Tuesday, December 16, 2008

Chinese 'classical poem' was brothel ad



Source: The Independent

A respected research institute wanted Chinese classical texts to adorn its journal, something beautiful and elegant, to illustrate a special report on China. Instead, it got a racy flyer extolling the lusty details of stripping housewives in a brothel.


Chinese characters look dramatic and beautiful, and have a powerful visual impact, but make sure you get the meaning of the characters straight before jumping right in.

There were red faces on the editorial board of one of Germany's top scientific institutions, the Max Planck Institute, after it ran the text of a handbill for a Macau strip club on the front page of its latest journal. Editors had hoped to find an elegant Chinese poem to grace the cover of a special issue, focusing on China, of the MaxPlanckForschung journal, but instead of poetry they ran a text effectively proclaiming "Hot Housewives in action!" on the front of the third-quarter edition. Their "enchanting and coquettish performance" was highly recommended.


This is unbelievable. There is a Chinese person in every city in the world I think.
Chinese people outnumber every other type of 'people' in the world. And this journal couldn't find ONE chinese person to proofread this?

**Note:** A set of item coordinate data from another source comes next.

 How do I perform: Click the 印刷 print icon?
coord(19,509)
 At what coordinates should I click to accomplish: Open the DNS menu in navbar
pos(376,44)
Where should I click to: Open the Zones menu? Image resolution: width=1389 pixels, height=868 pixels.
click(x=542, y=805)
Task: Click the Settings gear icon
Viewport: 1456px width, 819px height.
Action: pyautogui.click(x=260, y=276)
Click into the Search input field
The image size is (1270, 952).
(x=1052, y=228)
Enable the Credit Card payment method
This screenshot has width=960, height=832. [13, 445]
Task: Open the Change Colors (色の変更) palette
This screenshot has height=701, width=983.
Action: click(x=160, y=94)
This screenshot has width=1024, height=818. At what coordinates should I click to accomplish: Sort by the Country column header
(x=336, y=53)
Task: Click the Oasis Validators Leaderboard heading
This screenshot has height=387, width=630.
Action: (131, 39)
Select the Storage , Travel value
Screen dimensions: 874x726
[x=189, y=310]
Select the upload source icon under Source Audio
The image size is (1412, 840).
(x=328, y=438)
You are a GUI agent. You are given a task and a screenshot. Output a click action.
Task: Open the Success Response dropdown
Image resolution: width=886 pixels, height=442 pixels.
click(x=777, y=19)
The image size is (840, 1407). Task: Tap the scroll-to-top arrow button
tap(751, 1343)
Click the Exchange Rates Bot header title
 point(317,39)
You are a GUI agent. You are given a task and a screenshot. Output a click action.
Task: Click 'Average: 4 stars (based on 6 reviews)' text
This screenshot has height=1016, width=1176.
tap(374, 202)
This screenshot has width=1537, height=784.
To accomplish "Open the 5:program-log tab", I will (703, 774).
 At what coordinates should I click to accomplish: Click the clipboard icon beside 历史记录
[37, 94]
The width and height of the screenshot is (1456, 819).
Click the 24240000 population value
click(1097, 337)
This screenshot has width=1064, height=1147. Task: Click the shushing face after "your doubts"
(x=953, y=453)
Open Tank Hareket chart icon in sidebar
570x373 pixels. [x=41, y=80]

Look around your office right now. Wherever you work, there is a person who can read Chinese no more than 20 metres from you.

4 comments:

Russ Nelson said...

Maybe they *did* get a Chinese-speaking person to review it, and that person had a sense of whimsey?

Anthony said...

I like the last comment in that article. "Another web-user wrote: "I recently met a German girl with a Chinese tattoo on her neck which in Chinese means 'prostitute'. I laughed so loud, I could hardly breathe.""

Anonymous said...

I saw this story and thought exactly the same thing as you did about finding people to proofread the Chinese... although I had a larger radius than 20 metres in not as multiculturally metropolis an area as some. I've done it before to share something in Chinese (I'm Vietnamese). Great job!

Degenerasian said...

Yeah it must be some joke. How would a non-Chinese person even find this poster to be begin with and even dare put something in a publication that he had no idea what it meant.

Just as I wouldn't publish a bunch of Egyptian hieroglyphics on this blog if I had no clue what it meant.